-- Your instructions --
Write out every one of the lines below word for word.

-- Data supplied --
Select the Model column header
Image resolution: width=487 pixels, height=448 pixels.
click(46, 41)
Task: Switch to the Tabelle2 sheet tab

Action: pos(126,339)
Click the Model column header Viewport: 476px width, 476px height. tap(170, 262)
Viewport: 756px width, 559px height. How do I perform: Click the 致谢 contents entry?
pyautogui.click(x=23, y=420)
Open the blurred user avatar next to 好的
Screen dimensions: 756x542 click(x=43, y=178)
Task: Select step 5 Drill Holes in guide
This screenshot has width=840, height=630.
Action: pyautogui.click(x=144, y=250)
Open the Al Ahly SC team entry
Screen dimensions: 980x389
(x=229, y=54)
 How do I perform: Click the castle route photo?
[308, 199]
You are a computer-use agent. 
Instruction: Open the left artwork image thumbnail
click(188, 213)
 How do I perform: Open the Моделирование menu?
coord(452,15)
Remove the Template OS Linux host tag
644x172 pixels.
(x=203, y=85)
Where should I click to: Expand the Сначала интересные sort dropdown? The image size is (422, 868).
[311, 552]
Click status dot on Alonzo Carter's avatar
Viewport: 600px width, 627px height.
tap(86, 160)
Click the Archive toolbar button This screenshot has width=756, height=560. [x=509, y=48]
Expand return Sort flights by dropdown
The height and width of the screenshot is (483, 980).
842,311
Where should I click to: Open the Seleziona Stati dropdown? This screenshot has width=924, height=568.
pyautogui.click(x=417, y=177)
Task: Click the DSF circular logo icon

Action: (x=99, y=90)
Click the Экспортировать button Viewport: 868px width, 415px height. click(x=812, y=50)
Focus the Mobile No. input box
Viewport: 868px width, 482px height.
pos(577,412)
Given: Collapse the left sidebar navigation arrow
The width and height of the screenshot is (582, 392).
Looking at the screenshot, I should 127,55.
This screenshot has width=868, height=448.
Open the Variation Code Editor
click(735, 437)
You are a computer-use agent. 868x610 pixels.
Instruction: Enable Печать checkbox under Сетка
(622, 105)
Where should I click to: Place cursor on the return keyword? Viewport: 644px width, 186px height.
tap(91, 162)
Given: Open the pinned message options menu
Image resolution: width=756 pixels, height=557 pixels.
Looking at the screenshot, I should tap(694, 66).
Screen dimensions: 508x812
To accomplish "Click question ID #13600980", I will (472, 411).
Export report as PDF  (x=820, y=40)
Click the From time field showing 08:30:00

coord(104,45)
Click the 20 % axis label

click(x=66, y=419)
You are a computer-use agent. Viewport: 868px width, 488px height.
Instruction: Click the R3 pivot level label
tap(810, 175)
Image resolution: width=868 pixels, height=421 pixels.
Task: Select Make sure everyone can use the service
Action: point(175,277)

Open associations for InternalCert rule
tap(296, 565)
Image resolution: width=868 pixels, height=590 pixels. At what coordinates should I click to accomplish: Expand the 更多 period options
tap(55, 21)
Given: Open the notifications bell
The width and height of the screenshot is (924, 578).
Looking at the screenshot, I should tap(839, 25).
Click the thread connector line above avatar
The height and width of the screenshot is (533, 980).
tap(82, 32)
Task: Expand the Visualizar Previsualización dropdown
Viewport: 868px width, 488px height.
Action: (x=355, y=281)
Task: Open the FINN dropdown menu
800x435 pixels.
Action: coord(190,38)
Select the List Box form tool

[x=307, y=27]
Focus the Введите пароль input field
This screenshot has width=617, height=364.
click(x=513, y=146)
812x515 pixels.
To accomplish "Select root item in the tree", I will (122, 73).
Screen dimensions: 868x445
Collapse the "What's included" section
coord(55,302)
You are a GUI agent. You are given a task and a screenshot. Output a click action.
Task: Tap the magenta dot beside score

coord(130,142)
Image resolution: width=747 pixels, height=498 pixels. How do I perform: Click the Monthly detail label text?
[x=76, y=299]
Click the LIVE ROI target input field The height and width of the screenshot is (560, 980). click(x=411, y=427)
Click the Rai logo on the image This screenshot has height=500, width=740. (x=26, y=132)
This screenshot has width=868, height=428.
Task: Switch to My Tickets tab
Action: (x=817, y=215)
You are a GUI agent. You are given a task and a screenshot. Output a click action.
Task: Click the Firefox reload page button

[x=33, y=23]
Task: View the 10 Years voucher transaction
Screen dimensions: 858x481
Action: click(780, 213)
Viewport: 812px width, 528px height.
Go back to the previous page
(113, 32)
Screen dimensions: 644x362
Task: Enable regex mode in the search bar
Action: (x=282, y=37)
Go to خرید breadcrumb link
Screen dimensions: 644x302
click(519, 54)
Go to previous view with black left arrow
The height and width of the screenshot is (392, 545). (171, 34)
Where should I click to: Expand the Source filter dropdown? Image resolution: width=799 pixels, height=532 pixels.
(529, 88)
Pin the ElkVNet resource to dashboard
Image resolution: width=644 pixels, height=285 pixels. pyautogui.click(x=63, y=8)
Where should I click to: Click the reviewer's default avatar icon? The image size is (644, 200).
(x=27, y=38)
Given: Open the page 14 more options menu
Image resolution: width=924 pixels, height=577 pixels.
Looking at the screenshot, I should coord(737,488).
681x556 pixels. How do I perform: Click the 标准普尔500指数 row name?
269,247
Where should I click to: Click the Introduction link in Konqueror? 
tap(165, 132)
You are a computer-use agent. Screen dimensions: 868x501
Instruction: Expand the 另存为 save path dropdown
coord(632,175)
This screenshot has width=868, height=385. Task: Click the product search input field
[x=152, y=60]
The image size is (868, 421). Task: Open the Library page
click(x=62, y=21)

-- Exercise response --
Select the Model column header
Image resolution: width=487 pixels, height=448 pixels.
click(46, 41)
Task: Switch to the Tabelle2 sheet tab

Action: pos(126,339)
Click the Model column header Viewport: 476px width, 476px height. tap(170, 262)
Viewport: 756px width, 559px height. How do I perform: Click the 致谢 contents entry?
pyautogui.click(x=23, y=420)
Open the blurred user avatar next to 好的
Screen dimensions: 756x542 click(x=43, y=178)
Task: Select step 5 Drill Holes in guide
This screenshot has width=840, height=630.
Action: pyautogui.click(x=144, y=250)
Open the Al Ahly SC team entry
Screen dimensions: 980x389
(x=229, y=54)
 How do I perform: Click the castle route photo?
[308, 199]
You are a computer-use agent. 
Instruction: Open the left artwork image thumbnail
click(188, 213)
 How do I perform: Open the Моделирование menu?
coord(452,15)
Remove the Template OS Linux host tag
644x172 pixels.
(x=203, y=85)
Where should I click to: Expand the Сначала интересные sort dropdown? The image size is (422, 868).
[311, 552]
Click status dot on Alonzo Carter's avatar
Viewport: 600px width, 627px height.
tap(86, 160)
Click the Archive toolbar button This screenshot has width=756, height=560. [x=509, y=48]
Expand return Sort flights by dropdown
The height and width of the screenshot is (483, 980).
842,311
Where should I click to: Open the Seleziona Stati dropdown? This screenshot has width=924, height=568.
pyautogui.click(x=417, y=177)
Task: Click the DSF circular logo icon

Action: (x=99, y=90)
Click the Экспортировать button Viewport: 868px width, 415px height. click(x=812, y=50)
Focus the Mobile No. input box
Viewport: 868px width, 482px height.
pos(577,412)
Given: Collapse the left sidebar navigation arrow
The width and height of the screenshot is (582, 392).
Looking at the screenshot, I should 127,55.
This screenshot has width=868, height=448.
Open the Variation Code Editor
click(735, 437)
You are a computer-use agent. 868x610 pixels.
Instruction: Enable Печать checkbox under Сетка
(622, 105)
Where should I click to: Place cursor on the return keyword? Viewport: 644px width, 186px height.
tap(91, 162)
Given: Open the pinned message options menu
Image resolution: width=756 pixels, height=557 pixels.
Looking at the screenshot, I should tap(694, 66).
Screen dimensions: 508x812
To accomplish "Click question ID #13600980", I will (472, 411).
Export report as PDF  (x=820, y=40)
Click the From time field showing 08:30:00

coord(104,45)
Click the 20 % axis label

click(x=66, y=419)
You are a computer-use agent. Viewport: 868px width, 488px height.
Instruction: Click the R3 pivot level label
tap(810, 175)
Image resolution: width=868 pixels, height=421 pixels.
Task: Select Make sure everyone can use the service
Action: point(175,277)

Open associations for InternalCert rule
tap(296, 565)
Image resolution: width=868 pixels, height=590 pixels. At what coordinates should I click to accomplish: Expand the 更多 period options
tap(55, 21)
Given: Open the notifications bell
The width and height of the screenshot is (924, 578).
Looking at the screenshot, I should tap(839, 25).
Click the thread connector line above avatar
The height and width of the screenshot is (533, 980).
tap(82, 32)
Task: Expand the Visualizar Previsualización dropdown
Viewport: 868px width, 488px height.
Action: (x=355, y=281)
Task: Open the FINN dropdown menu
800x435 pixels.
Action: coord(190,38)
Select the List Box form tool

[x=307, y=27]
Focus the Введите пароль input field
This screenshot has width=617, height=364.
click(x=513, y=146)
812x515 pixels.
To accomplish "Select root item in the tree", I will (122, 73).
Screen dimensions: 868x445
Collapse the "What's included" section
coord(55,302)
You are a GUI agent. You are given a task and a screenshot. Output a click action.
Task: Tap the magenta dot beside score

coord(130,142)
Image resolution: width=747 pixels, height=498 pixels. How do I perform: Click the Monthly detail label text?
[x=76, y=299]
Click the LIVE ROI target input field The height and width of the screenshot is (560, 980). click(x=411, y=427)
Click the Rai logo on the image This screenshot has height=500, width=740. (x=26, y=132)
This screenshot has width=868, height=428.
Task: Switch to My Tickets tab
Action: (x=817, y=215)
You are a GUI agent. You are given a task and a screenshot. Output a click action.
Task: Click the Firefox reload page button

[x=33, y=23]
Task: View the 10 Years voucher transaction
Screen dimensions: 858x481
Action: click(780, 213)
Viewport: 812px width, 528px height.
Go back to the previous page
(113, 32)
Screen dimensions: 644x362
Task: Enable regex mode in the search bar
Action: (x=282, y=37)
Go to خرید breadcrumb link
Screen dimensions: 644x302
click(519, 54)
Go to previous view with black left arrow
The height and width of the screenshot is (392, 545). (171, 34)
Where should I click to: Expand the Source filter dropdown? Image resolution: width=799 pixels, height=532 pixels.
(529, 88)
Pin the ElkVNet resource to dashboard
Image resolution: width=644 pixels, height=285 pixels. pyautogui.click(x=63, y=8)
Where should I click to: Click the reviewer's default avatar icon? The image size is (644, 200).
(x=27, y=38)
Given: Open the page 14 more options menu
Image resolution: width=924 pixels, height=577 pixels.
Looking at the screenshot, I should coord(737,488).
681x556 pixels. How do I perform: Click the 标准普尔500指数 row name?
269,247
Where should I click to: Click the Introduction link in Konqueror? 
tap(165, 132)
You are a computer-use agent. Screen dimensions: 868x501
Instruction: Expand the 另存为 save path dropdown
coord(632,175)
This screenshot has width=868, height=385. Task: Click the product search input field
[x=152, y=60]
The image size is (868, 421). Task: Open the Library page
click(x=62, y=21)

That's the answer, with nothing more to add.